There' s a wise man on this forum who would tell you to say (when she starts things like the food issue), "I'm not comfortable with where this is going." Then walk away.

Read 'The Dance of Anger'.


----------



## PM720 (Oct 10, 2012)

cooljay said:


> If I had a dollar for every time I've heard that I'd be a rich man!
> 
> My stbxw pulled the blame game on me and it's honestly a way for them to not "feel guilty" about the separation/divorce even if there is no affair, I mean they can't feel guilty about leaving if it wasn't "their fault", right? Well at least that's what they think
> 
> ...


----------



## spun (Jul 2, 2012)

PM720 said:


> cooljay said:
> 
> 
> > If I had a dollar for every time I've heard that I'd be a rich man!
> ...


----------



## PM720 (Oct 10, 2012)

The last time I said more than 5 words to her was Saturday. We had been talking and she said that it would hurt her family if we were to ever try and work things out. I responded that "if I had told my family in friends that we working on things they would be incredibly pissed."

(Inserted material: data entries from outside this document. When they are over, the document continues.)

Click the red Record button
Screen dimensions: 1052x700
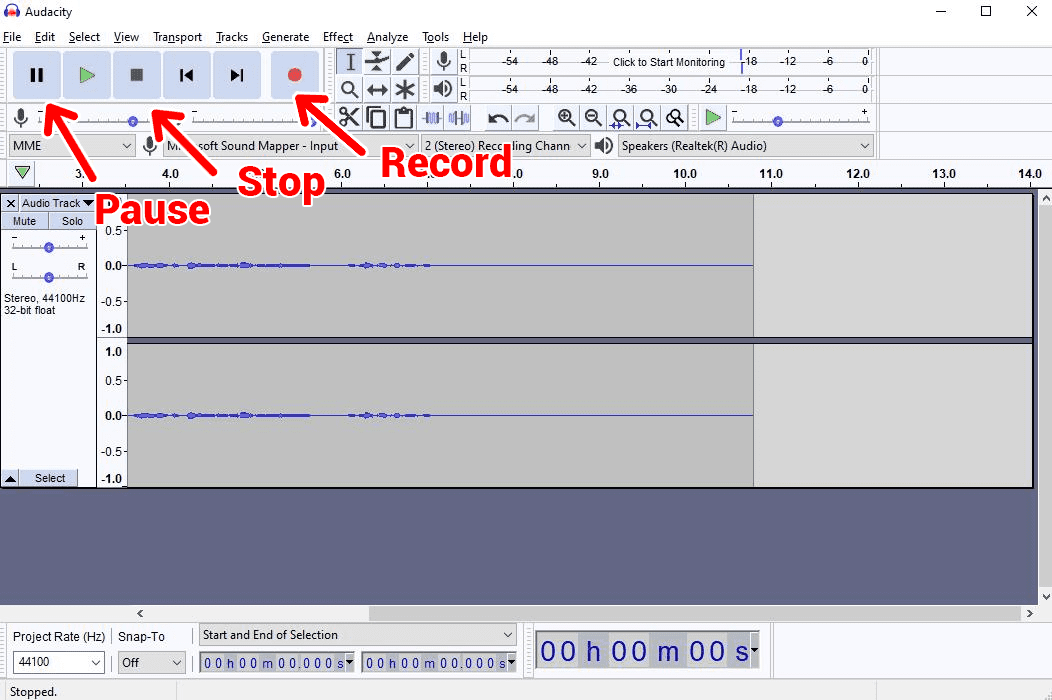pyautogui.click(x=294, y=75)
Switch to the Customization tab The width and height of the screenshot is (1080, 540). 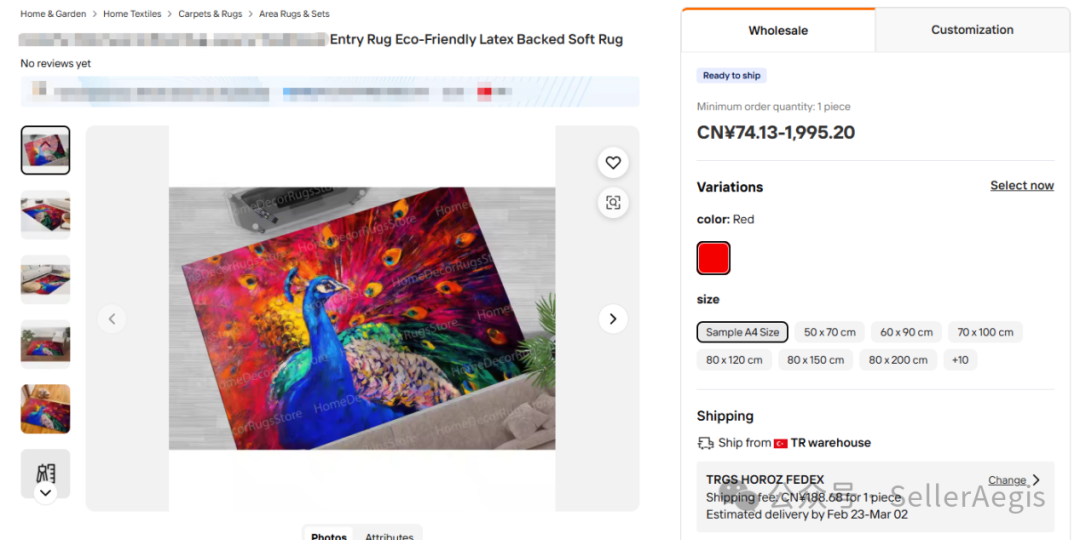pyautogui.click(x=972, y=30)
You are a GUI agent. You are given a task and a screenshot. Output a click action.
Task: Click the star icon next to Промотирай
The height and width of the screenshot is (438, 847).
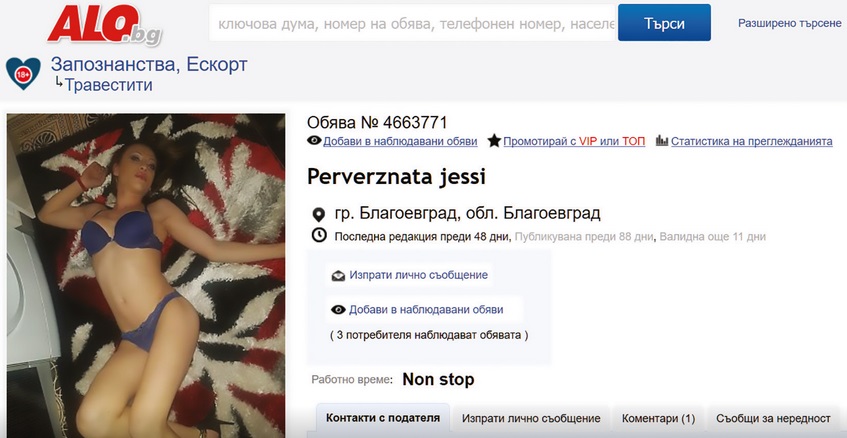(494, 142)
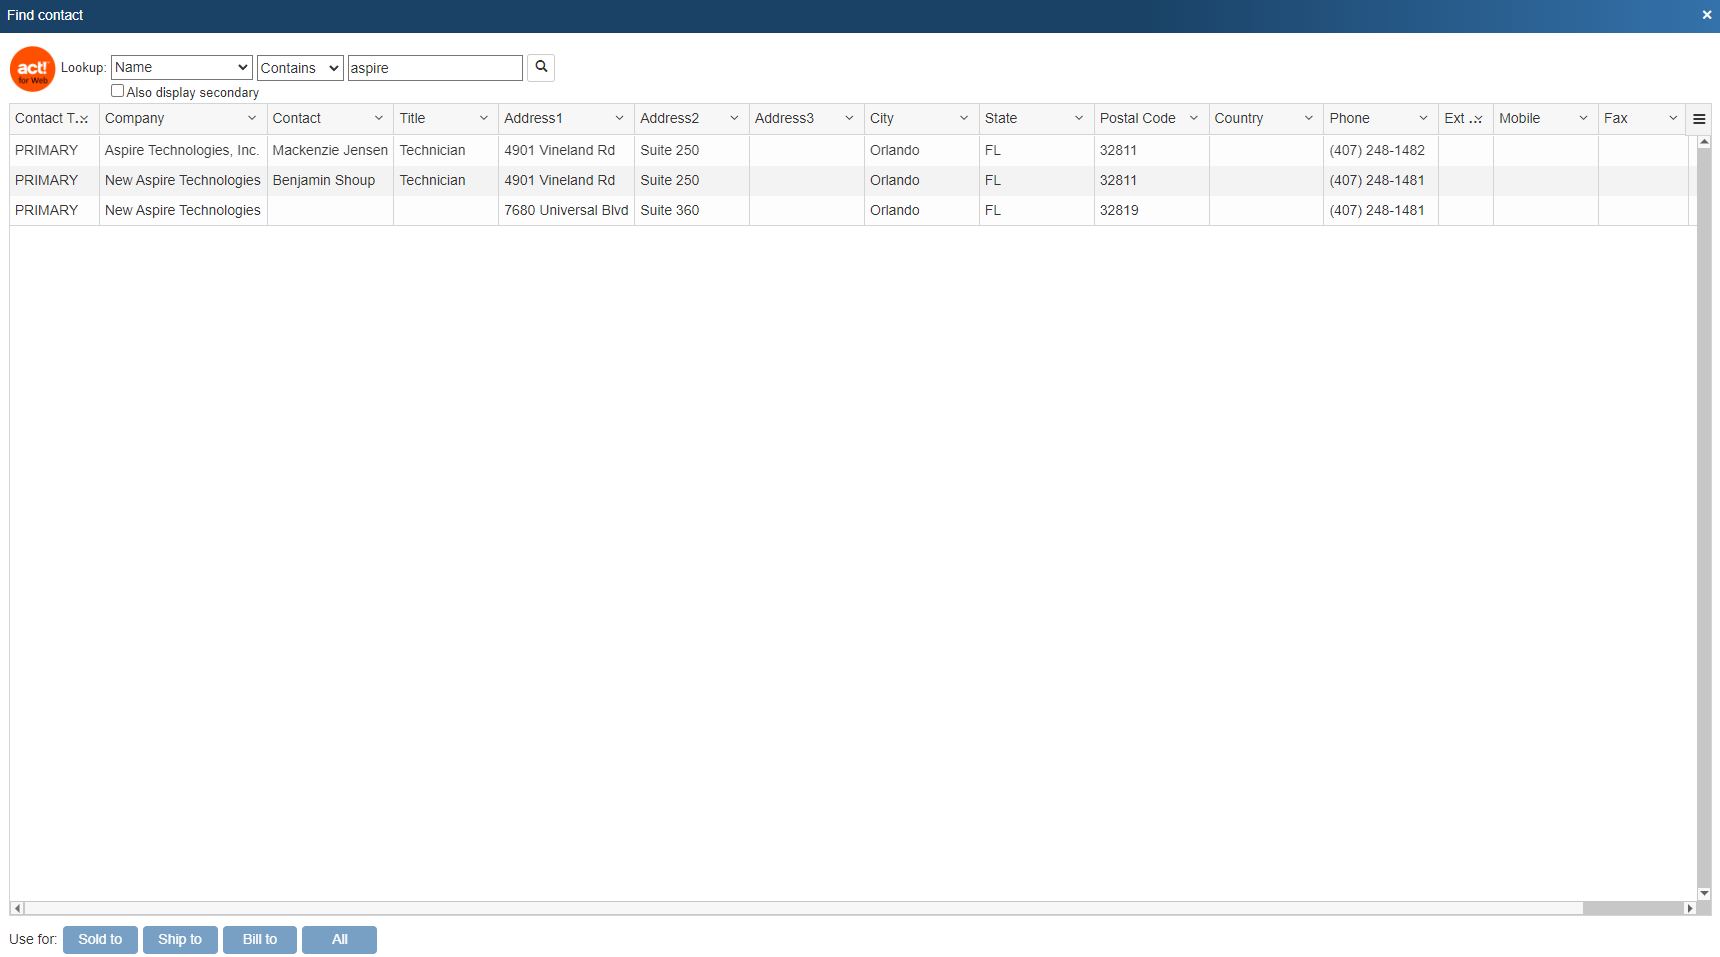Click the magnifier search button
This screenshot has height=957, width=1720.
(541, 67)
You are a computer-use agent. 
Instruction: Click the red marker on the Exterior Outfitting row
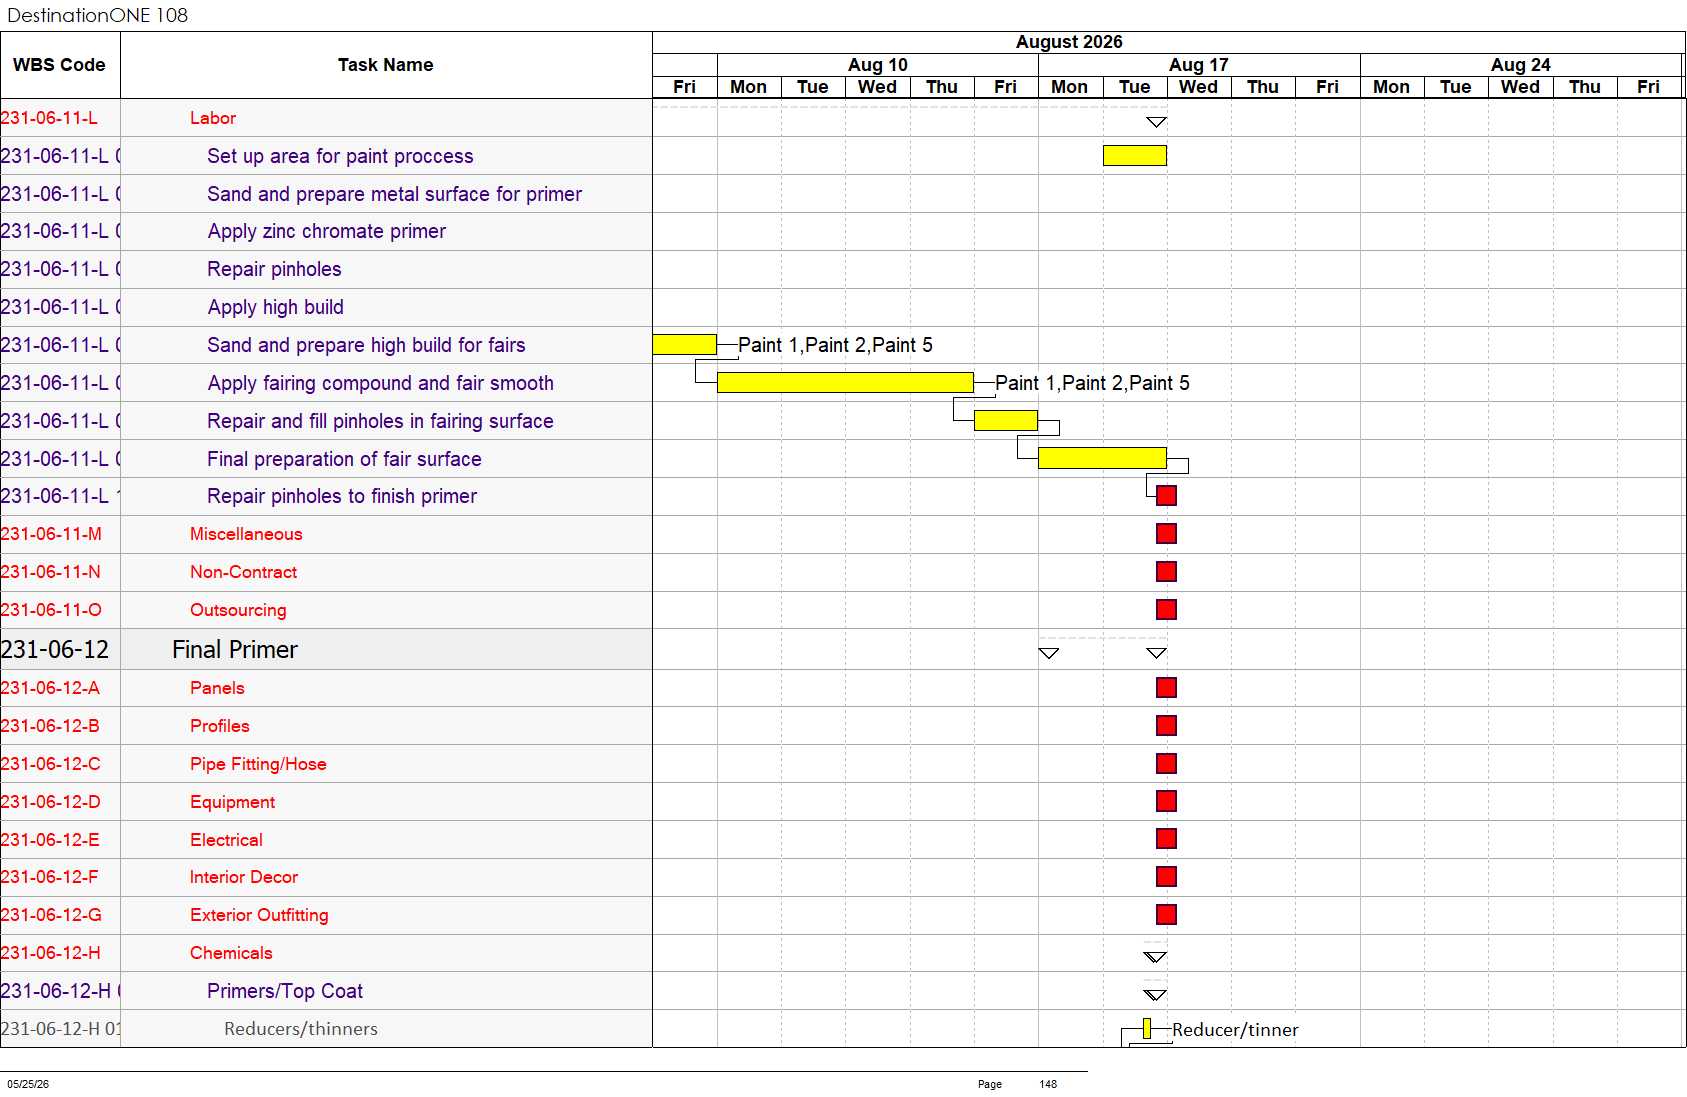(1166, 915)
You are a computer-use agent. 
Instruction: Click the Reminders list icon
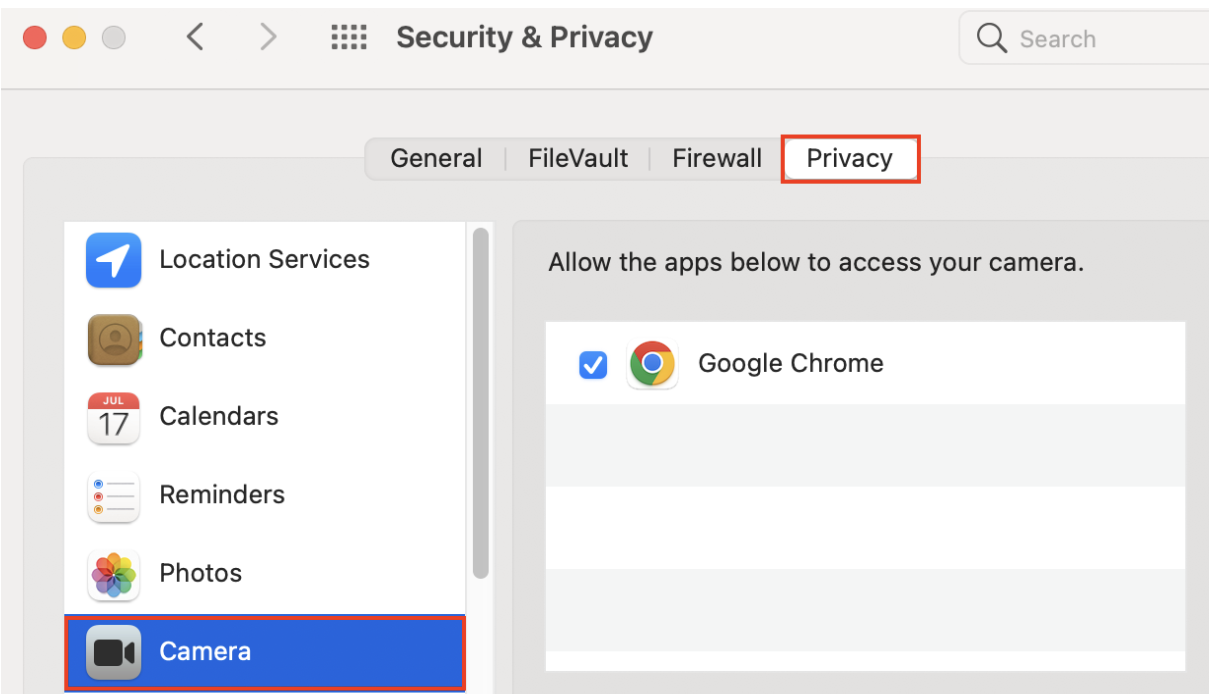pos(113,496)
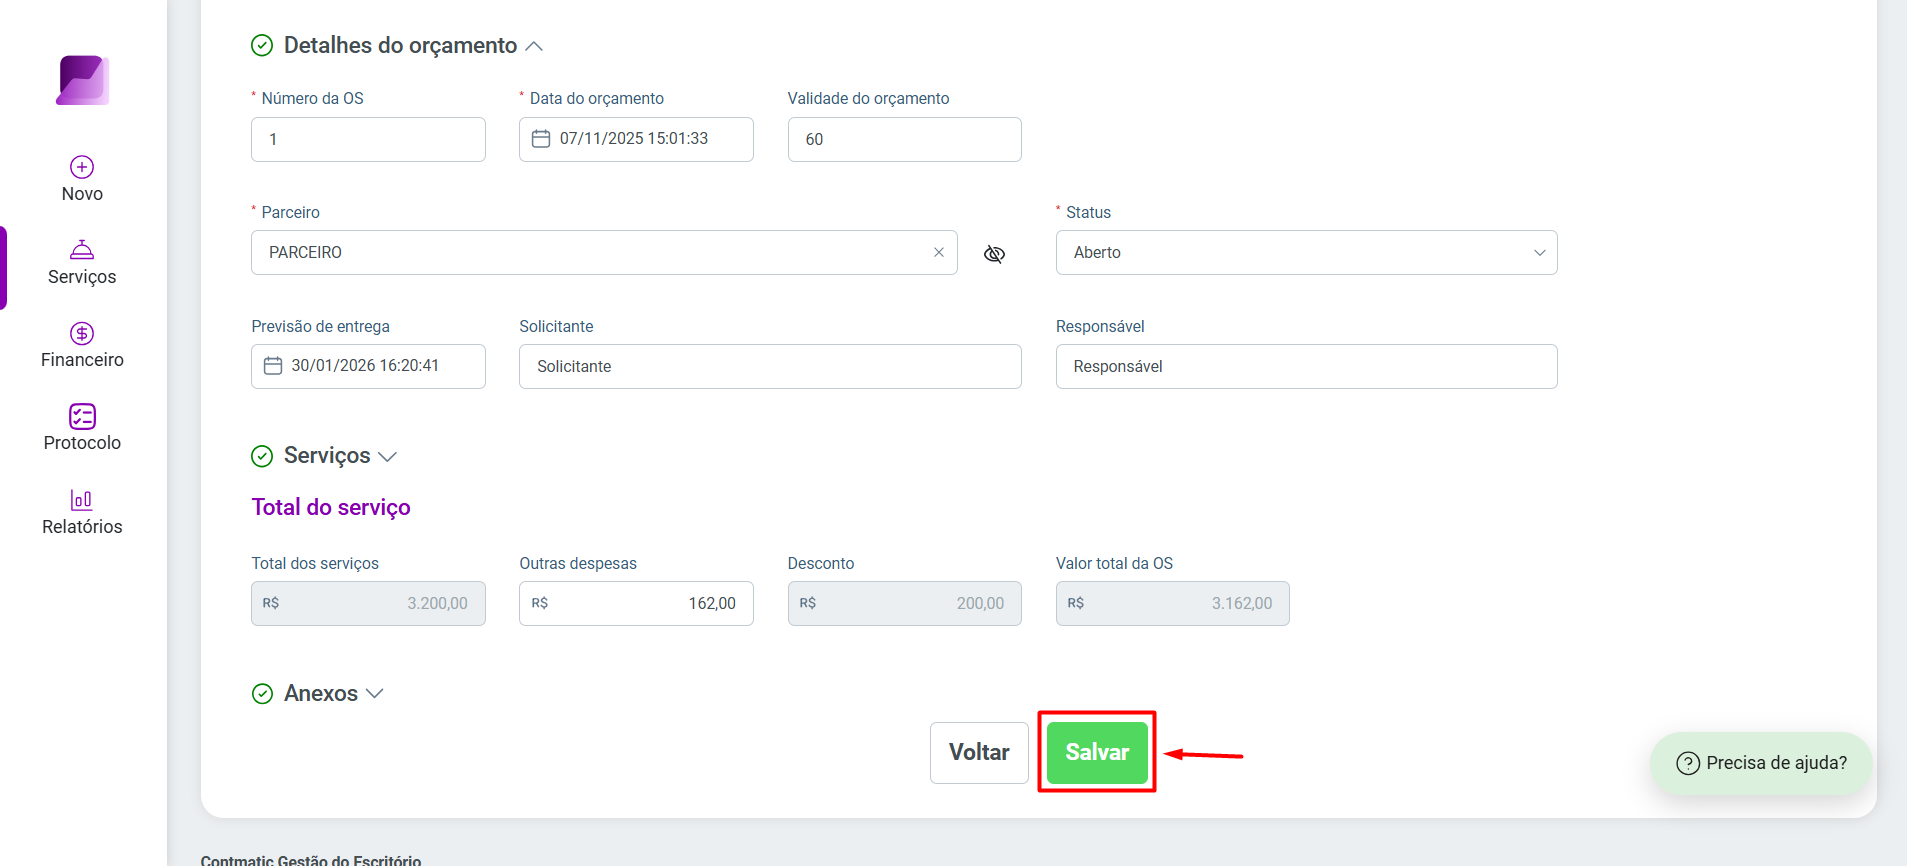Screen dimensions: 1907x866
Task: Expand the Anexos section
Action: 375,693
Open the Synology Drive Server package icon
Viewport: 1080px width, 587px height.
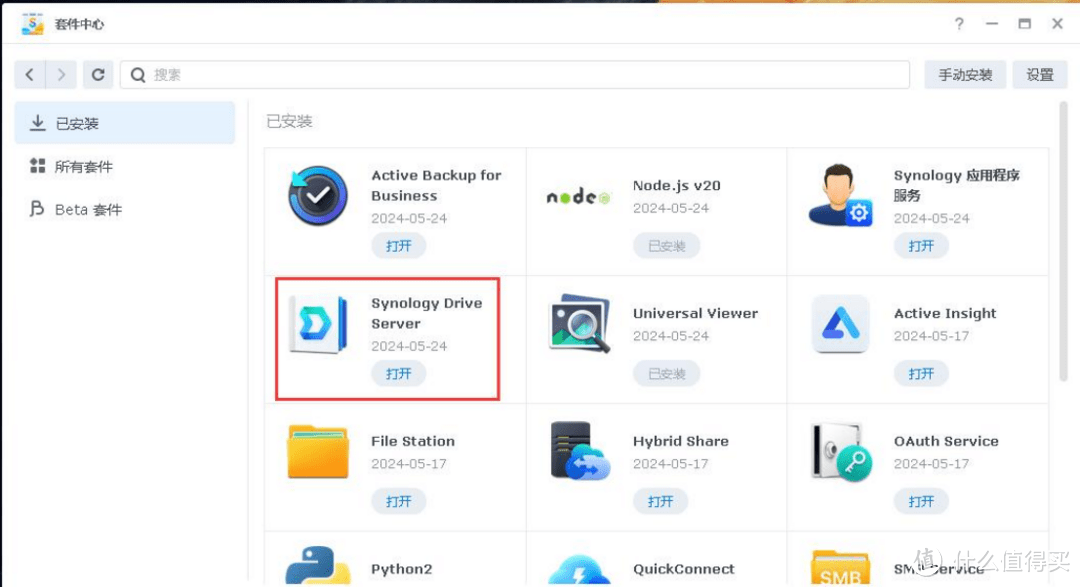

Which caused her to completely flip out. She started saying "I didn't do anything. This is your fault. I've never done anything wrong." This coming from the woman who told my children I refuse to buy them food a few days before. The same woman who said I hurt my own son, then told the cops I would never hurt him. So yeah, I guess I see her point <sarcasm>.

Then when we get in the house she tells me I could never be with you because I know your heart and your soul and it's bad. That I have a bad core and am a bad person. Mind you, I worked my ass off for this family and was able to provide for her so that she could stay home with our kids for over 5 years. The same woman who wants to give me as little visitation as possible even though I have been an active dad, and now that she works, I have the kids after work for 5-6 days a week. Yup, I'm the one with the bad "core." 

So instead of walking away, we had our typical blowout. From that day forward I told her I will not talk about anything outside of the kids. Its weird and uncomfortable at home, but I am done being beaten down. I do things only with the kids now and guess what...its awesome. No one yells at me or calls me names. No one puts me down or rolls their eyes, huffs, or mocks me when I tell the kids I love them. I could get use to this.

Just wanted to vent. Thanks


----------